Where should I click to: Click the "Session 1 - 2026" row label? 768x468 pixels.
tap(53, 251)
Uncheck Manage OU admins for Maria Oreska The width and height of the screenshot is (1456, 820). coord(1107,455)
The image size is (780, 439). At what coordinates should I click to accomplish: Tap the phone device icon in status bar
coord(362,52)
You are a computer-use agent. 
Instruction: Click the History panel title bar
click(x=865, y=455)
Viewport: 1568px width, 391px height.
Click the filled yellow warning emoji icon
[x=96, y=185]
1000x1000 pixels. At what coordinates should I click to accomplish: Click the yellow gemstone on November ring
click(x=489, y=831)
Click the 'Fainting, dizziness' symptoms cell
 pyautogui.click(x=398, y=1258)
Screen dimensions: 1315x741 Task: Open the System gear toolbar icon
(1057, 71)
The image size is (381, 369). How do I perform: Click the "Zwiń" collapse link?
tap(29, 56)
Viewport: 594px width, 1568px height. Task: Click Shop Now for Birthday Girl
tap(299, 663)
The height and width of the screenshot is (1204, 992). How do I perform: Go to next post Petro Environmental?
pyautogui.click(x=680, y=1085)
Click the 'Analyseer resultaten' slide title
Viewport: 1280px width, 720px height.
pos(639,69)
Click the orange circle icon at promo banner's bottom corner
....................
- **How to complete this task**:
Only the lines from the one containing "Screen dimensions: 1315x741" through the last line of the records should appear, each written out exactly.

- **Solution for this exercise**:
Screen dimensions: 1315x741 Task: Open the System gear toolbar icon
(1057, 71)
The image size is (381, 369). How do I perform: Click the "Zwiń" collapse link?
tap(29, 56)
Viewport: 594px width, 1568px height. Task: Click Shop Now for Birthday Girl
tap(299, 663)
The height and width of the screenshot is (1204, 992). How do I perform: Go to next post Petro Environmental?
pyautogui.click(x=680, y=1085)
Click the 'Analyseer resultaten' slide title
Viewport: 1280px width, 720px height.
pos(639,69)
Click the orange circle icon at promo banner's bottom corner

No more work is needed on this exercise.